# [Problem]
With pictures omitted, copy exactly the lines from the one containing "Viewport: 1128px width, 613px height." through the end of the records below.

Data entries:
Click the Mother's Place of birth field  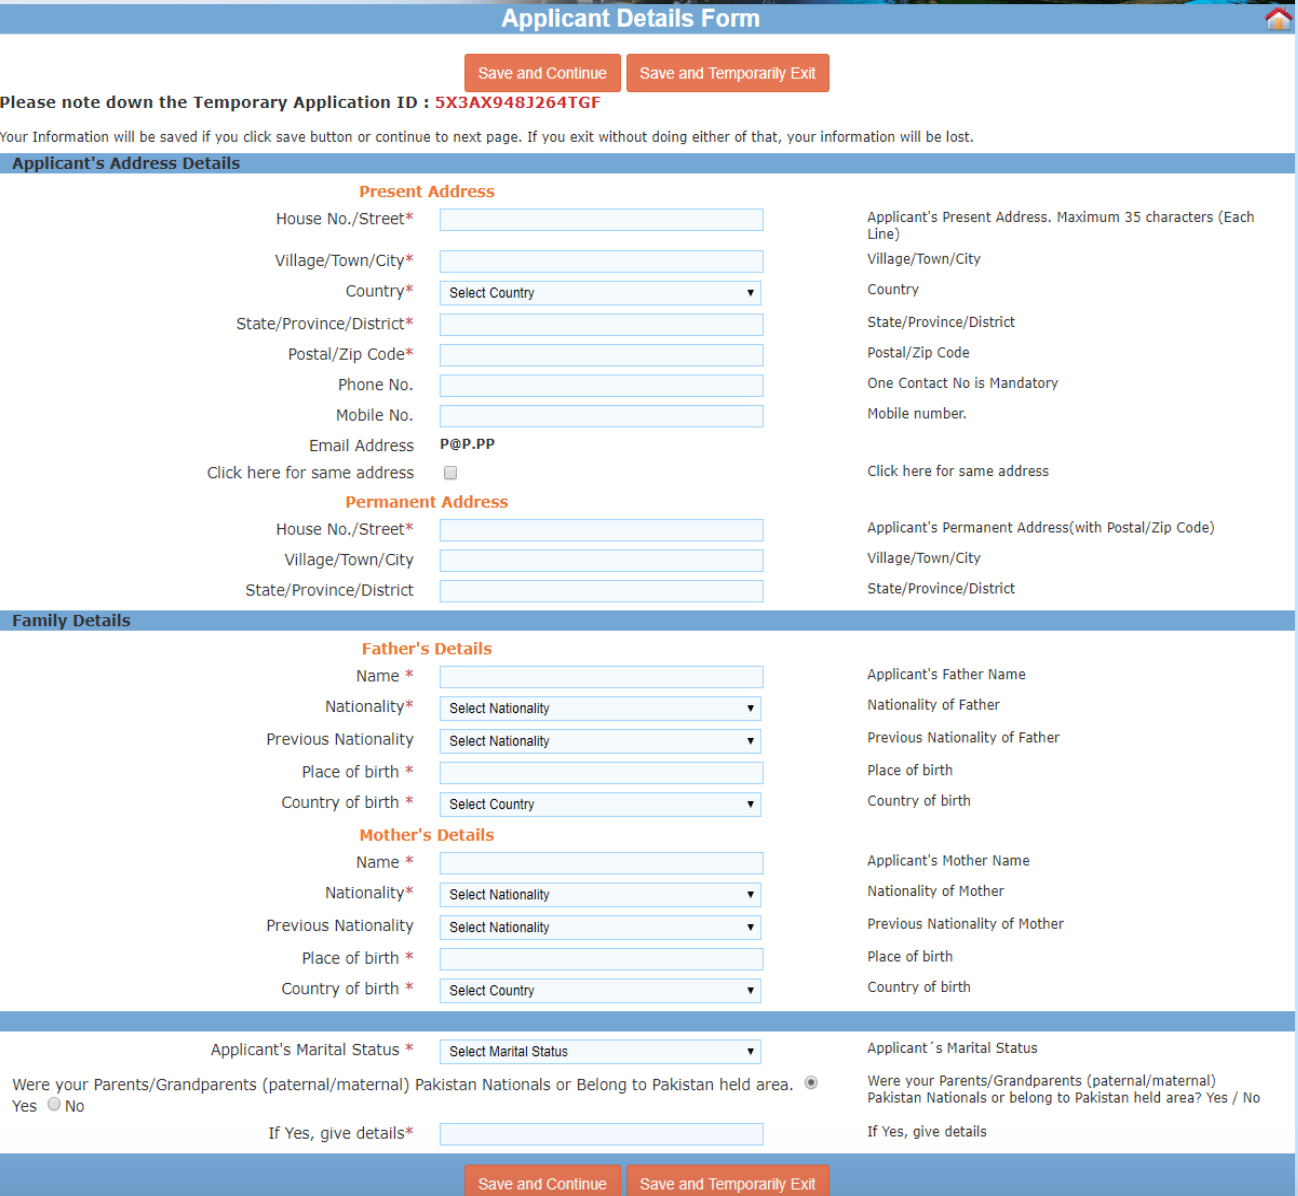click(600, 958)
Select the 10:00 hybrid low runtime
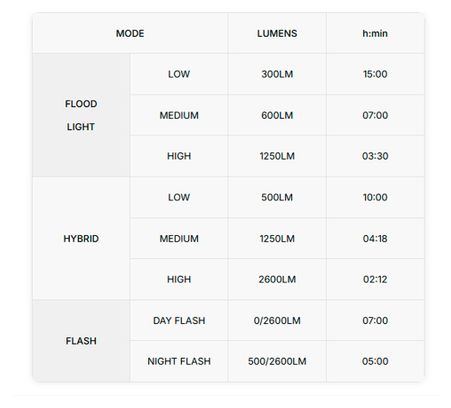 click(x=375, y=197)
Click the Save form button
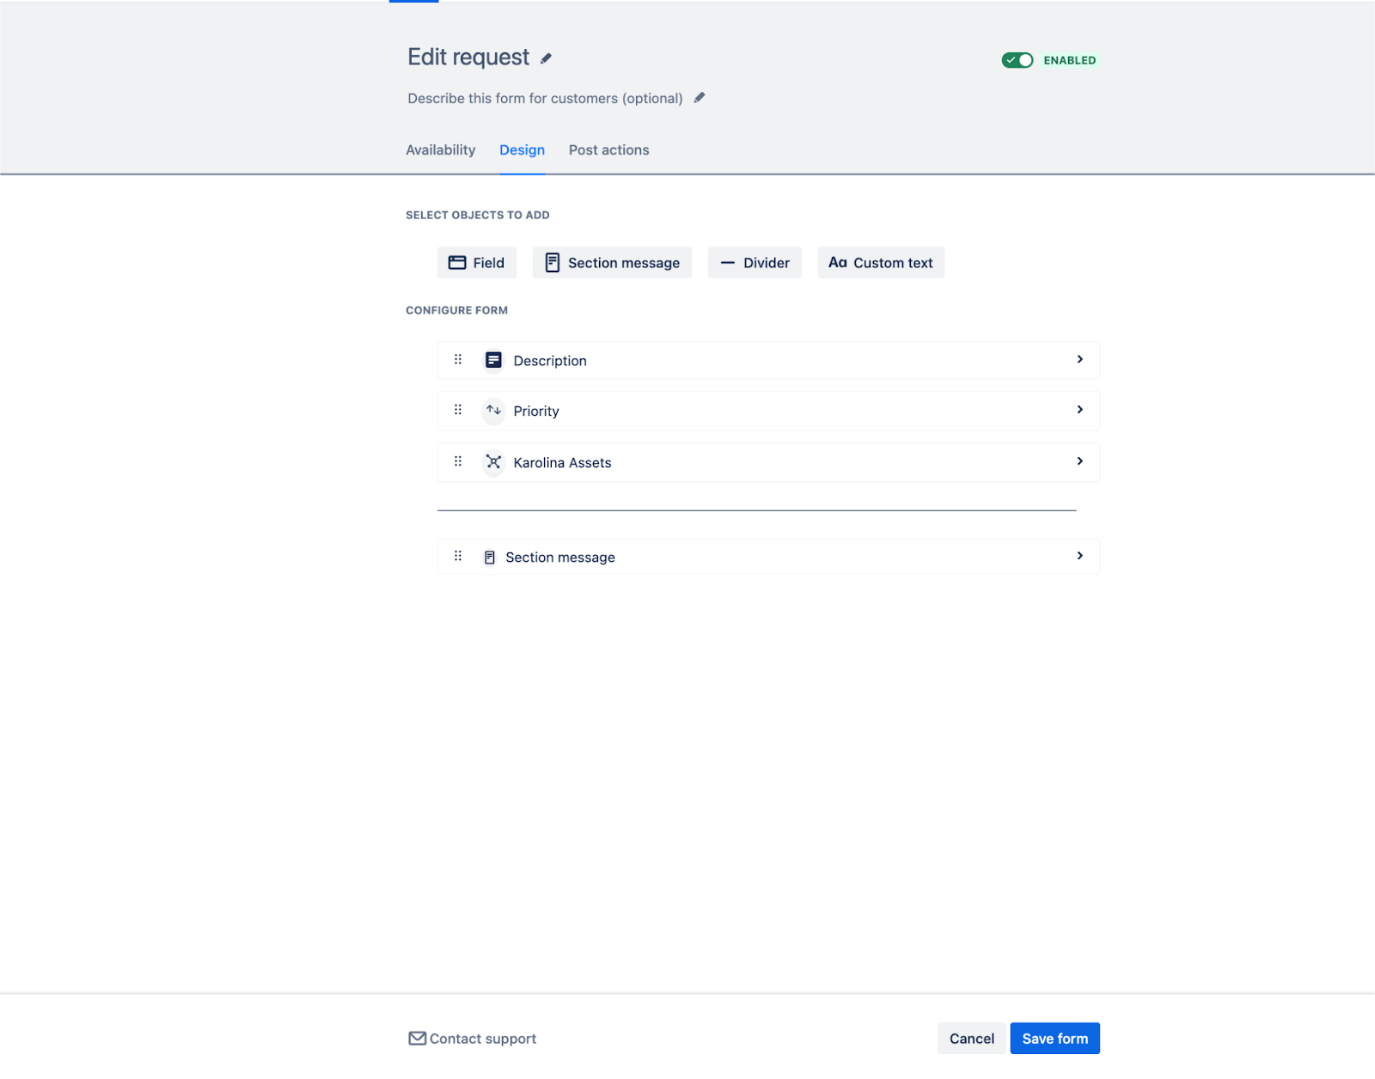This screenshot has height=1079, width=1375. 1054,1038
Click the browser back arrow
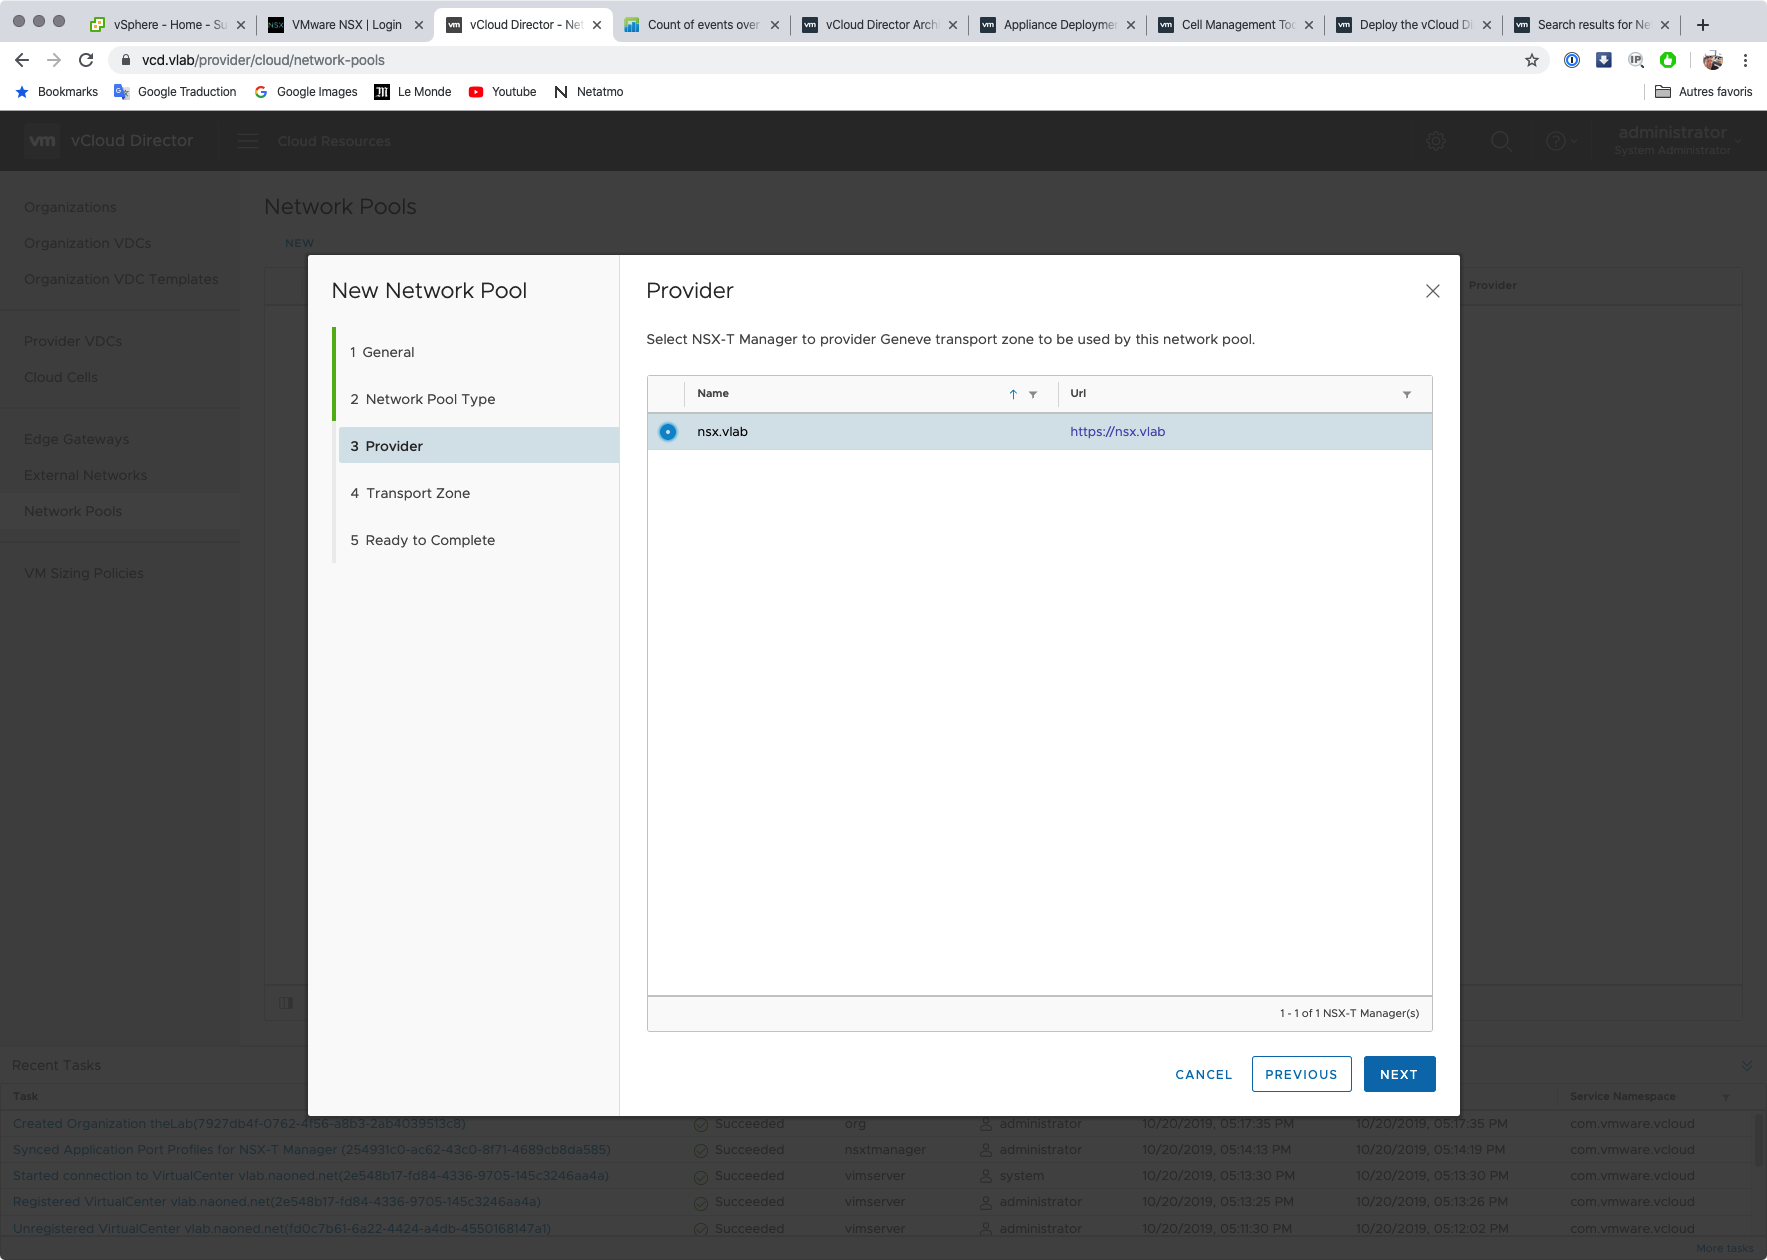This screenshot has height=1260, width=1767. (x=22, y=60)
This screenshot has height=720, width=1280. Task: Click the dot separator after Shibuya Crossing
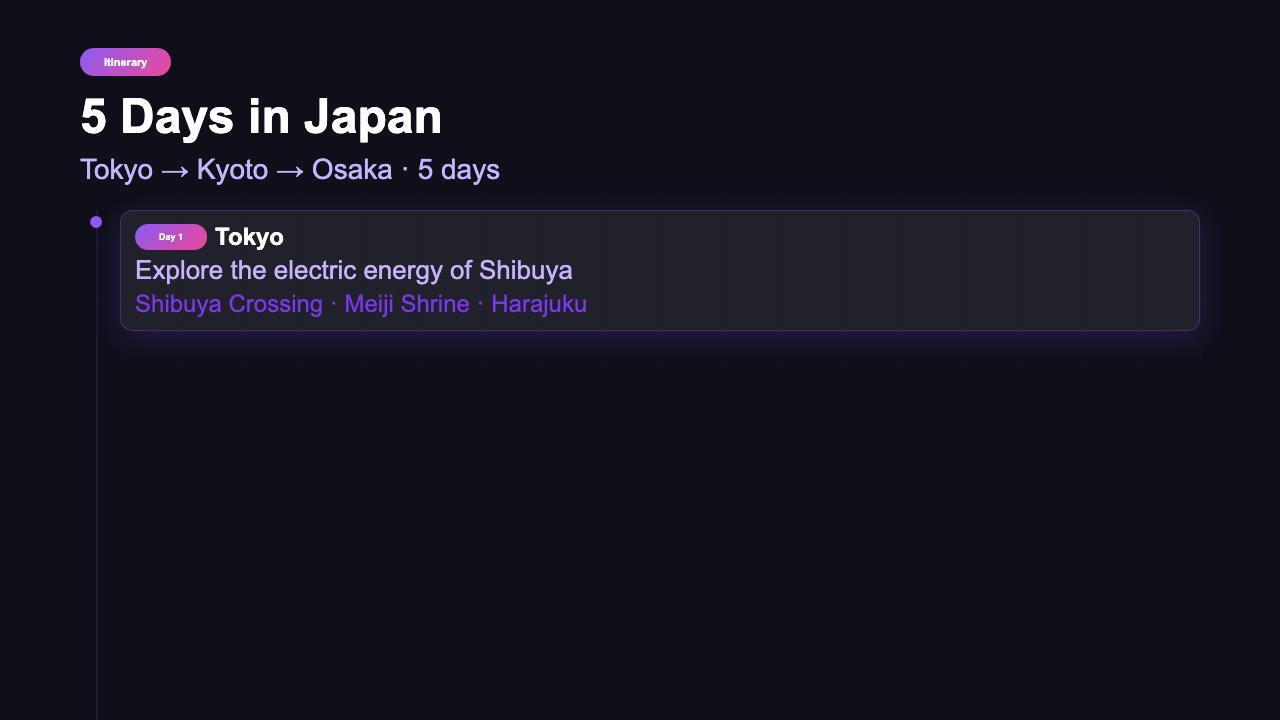(334, 304)
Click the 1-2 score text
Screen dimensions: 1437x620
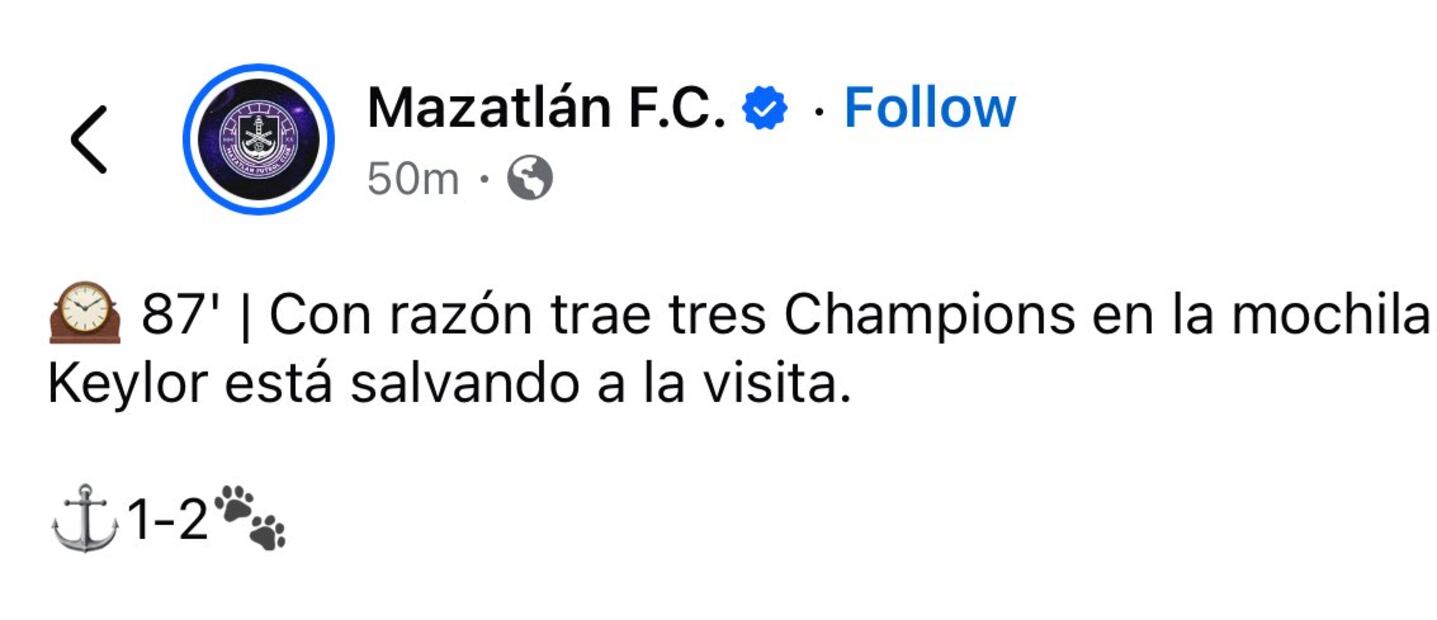click(x=166, y=519)
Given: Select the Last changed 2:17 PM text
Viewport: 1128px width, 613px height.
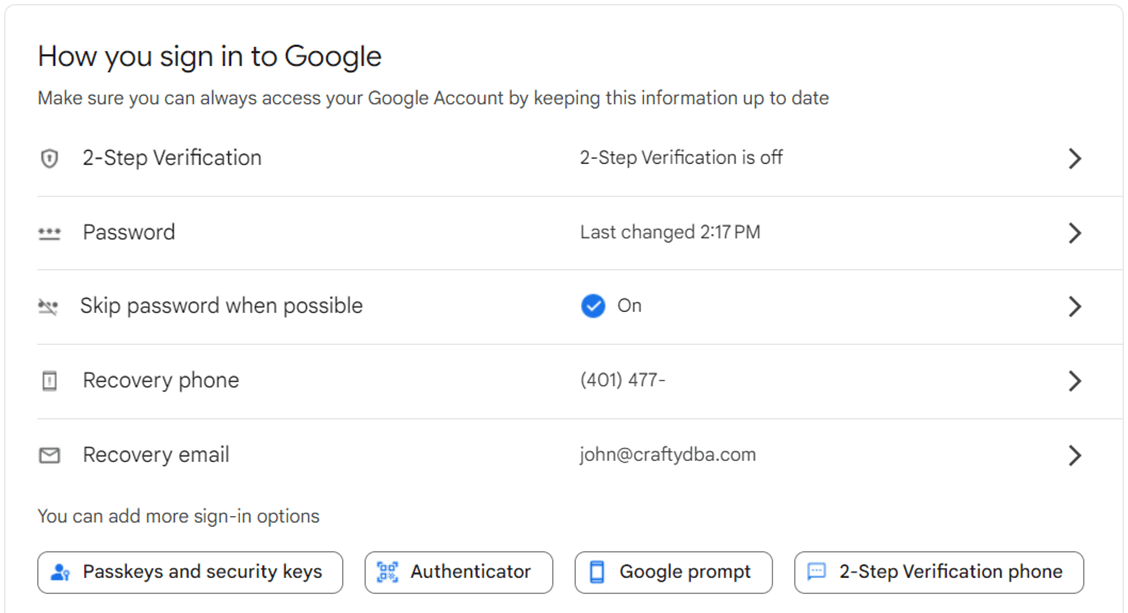Looking at the screenshot, I should 670,233.
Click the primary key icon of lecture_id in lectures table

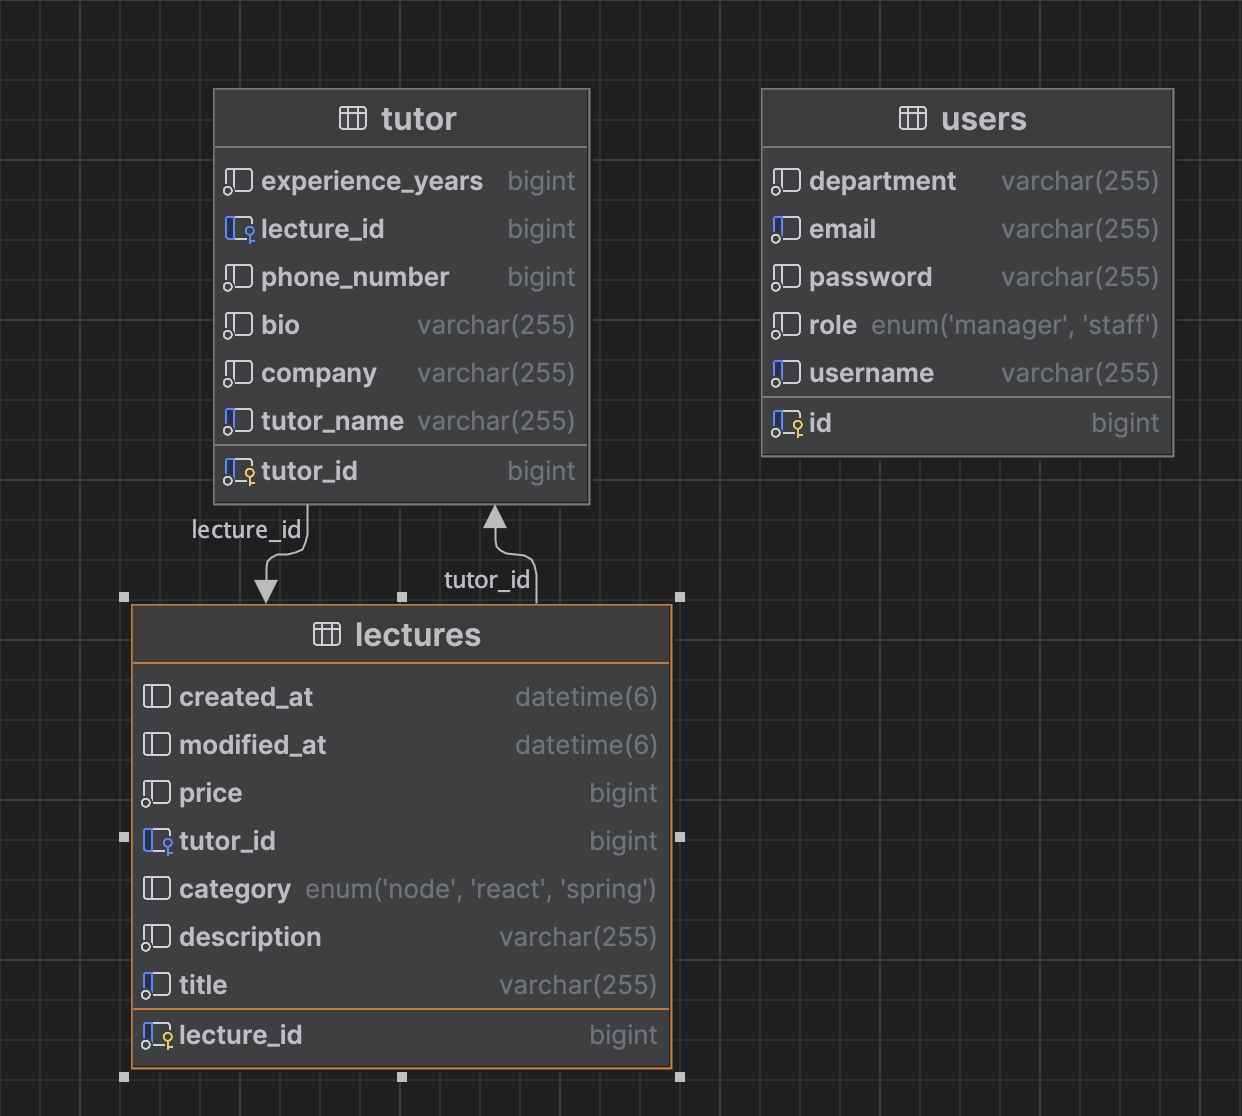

# [Exercise answer]
Viewport: 1128px width, 613px height.
Looking at the screenshot, I should 670,233.
Click the primary key icon of lecture_id in lectures table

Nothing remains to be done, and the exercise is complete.